What you are asked to do: Whatever lines the data contains, output all of them unchanged.

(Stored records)
•••••

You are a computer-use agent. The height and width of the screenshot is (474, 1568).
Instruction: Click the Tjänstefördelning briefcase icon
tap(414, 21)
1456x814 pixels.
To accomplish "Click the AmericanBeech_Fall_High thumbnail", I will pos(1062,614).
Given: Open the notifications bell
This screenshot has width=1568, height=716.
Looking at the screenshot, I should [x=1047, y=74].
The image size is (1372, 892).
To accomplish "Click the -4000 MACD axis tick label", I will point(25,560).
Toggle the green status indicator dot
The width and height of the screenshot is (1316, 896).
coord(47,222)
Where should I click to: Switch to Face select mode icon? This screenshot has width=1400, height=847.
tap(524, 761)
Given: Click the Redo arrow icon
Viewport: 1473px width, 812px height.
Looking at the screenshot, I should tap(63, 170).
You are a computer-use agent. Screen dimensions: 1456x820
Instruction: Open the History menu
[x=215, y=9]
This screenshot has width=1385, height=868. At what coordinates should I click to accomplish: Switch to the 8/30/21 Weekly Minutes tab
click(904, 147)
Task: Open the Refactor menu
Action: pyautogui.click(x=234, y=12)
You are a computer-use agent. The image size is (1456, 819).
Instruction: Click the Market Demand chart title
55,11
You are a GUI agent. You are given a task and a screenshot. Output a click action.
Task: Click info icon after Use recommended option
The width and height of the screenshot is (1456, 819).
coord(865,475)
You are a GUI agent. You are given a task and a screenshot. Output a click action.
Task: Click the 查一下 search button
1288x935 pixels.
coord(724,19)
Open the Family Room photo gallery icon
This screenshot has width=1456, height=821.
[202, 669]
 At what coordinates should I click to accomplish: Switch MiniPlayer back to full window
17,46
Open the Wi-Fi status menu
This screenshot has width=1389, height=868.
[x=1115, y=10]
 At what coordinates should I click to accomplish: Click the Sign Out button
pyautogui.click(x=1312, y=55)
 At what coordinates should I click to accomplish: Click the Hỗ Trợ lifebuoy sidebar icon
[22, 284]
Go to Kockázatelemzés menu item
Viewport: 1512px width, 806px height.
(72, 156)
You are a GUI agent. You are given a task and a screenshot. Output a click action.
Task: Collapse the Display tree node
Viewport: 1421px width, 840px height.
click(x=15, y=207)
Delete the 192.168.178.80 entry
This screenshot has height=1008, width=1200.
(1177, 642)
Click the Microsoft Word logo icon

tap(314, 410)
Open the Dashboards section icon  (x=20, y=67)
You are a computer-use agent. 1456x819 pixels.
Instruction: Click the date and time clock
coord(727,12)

•••••

Written answer:
You are a computer-use agent. The height and width of the screenshot is (474, 1568).
Instruction: Click the Tjänstefördelning briefcase icon
tap(414, 21)
1456x814 pixels.
To accomplish "Click the AmericanBeech_Fall_High thumbnail", I will pos(1062,614).
Given: Open the notifications bell
This screenshot has width=1568, height=716.
Looking at the screenshot, I should [x=1047, y=74].
The image size is (1372, 892).
To accomplish "Click the -4000 MACD axis tick label", I will point(25,560).
Toggle the green status indicator dot
The width and height of the screenshot is (1316, 896).
coord(47,222)
Where should I click to: Switch to Face select mode icon? This screenshot has width=1400, height=847.
tap(524, 761)
Given: Click the Redo arrow icon
Viewport: 1473px width, 812px height.
Looking at the screenshot, I should tap(63, 170).
You are a computer-use agent. Screen dimensions: 1456x820
Instruction: Open the History menu
[x=215, y=9]
This screenshot has width=1385, height=868. At what coordinates should I click to accomplish: Switch to the 8/30/21 Weekly Minutes tab
click(904, 147)
Task: Open the Refactor menu
Action: pyautogui.click(x=234, y=12)
You are a computer-use agent. The image size is (1456, 819).
Instruction: Click the Market Demand chart title
55,11
You are a GUI agent. You are given a task and a screenshot. Output a click action.
Task: Click info icon after Use recommended option
The width and height of the screenshot is (1456, 819).
coord(865,475)
You are a GUI agent. You are given a task and a screenshot. Output a click action.
Task: Click the 查一下 search button
1288x935 pixels.
coord(724,19)
Open the Family Room photo gallery icon
This screenshot has width=1456, height=821.
[202, 669]
 At what coordinates should I click to accomplish: Switch MiniPlayer back to full window
17,46
Open the Wi-Fi status menu
This screenshot has width=1389, height=868.
[x=1115, y=10]
 At what coordinates should I click to accomplish: Click the Sign Out button
pyautogui.click(x=1312, y=55)
 At what coordinates should I click to accomplish: Click the Hỗ Trợ lifebuoy sidebar icon
[22, 284]
Go to Kockázatelemzés menu item
Viewport: 1512px width, 806px height.
(72, 156)
You are a GUI agent. You are given a task and a screenshot. Output a click action.
Task: Collapse the Display tree node
Viewport: 1421px width, 840px height.
click(x=15, y=207)
Delete the 192.168.178.80 entry
This screenshot has height=1008, width=1200.
(1177, 642)
Click the Microsoft Word logo icon

tap(314, 410)
Open the Dashboards section icon  (x=20, y=67)
You are a computer-use agent. 1456x819 pixels.
Instruction: Click the date and time clock
coord(727,12)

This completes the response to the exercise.